Do Alterations in Prostanoid or Catecholamine Release Influence the Antiarrhythmic Activity of Nicergoline?

Abstract

We examined the effects of nicergoline, an .alpha.-adrenoceptor blocking drug and an inhibitor of platelet phospholipase, on haemodynamics, blood gases, cardiac arrhythmias, and prostanoid and catecholamine release in anaesthetised greyhounds before, during, and after a 40-min occlusion of the left anterior descending coronary artery. Twenty-five minutes after commencing the intravenous infusion of nicergoline (50 .mu.g kg-1 min-1) there were significant reductions in heart rate, arterial blood pressure, left ventricular dP/dtmax, and cardiac output.

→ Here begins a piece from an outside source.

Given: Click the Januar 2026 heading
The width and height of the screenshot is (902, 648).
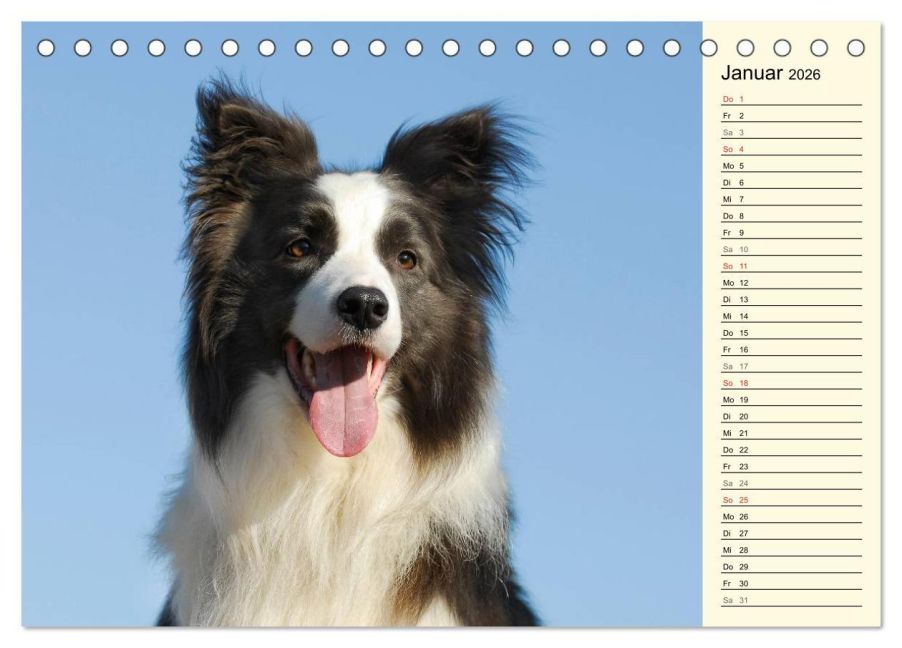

Nicergoline also increased the O2 extraction by the myocardium both before and during coronary artery occlusion. In contrast to control animals, heart rate decreased but there were no further reductions in arterial blood pressure during the occlusion period. Nicergoline improved survival (from 17 in control dogs to 50%) following the combined period of myocardial ischaemia and reperfusion and appeared to suppress the phase 1b occlusion-induced arrhythmias. The release of thromboxane B2 from the ischaemic myocardium was partially suppressed by nicergoline, and the ratio of 6-keto PGF1.alpha. thromboxane B2 (the stable breakdown products of prostacyclin and thromboxane A2, respectively) was increased. The washout of noradrenaline and adrenaline from the ischaemic myocardium following release of the occlusion was slightly enhanced by nicergoline. It is concluded that the beneficial metabolic and prostacyclin-promoting properties of nicergoline may be opposed by its action on noradrenaline washout, thus limiting its antiarrhythmic effectiveness.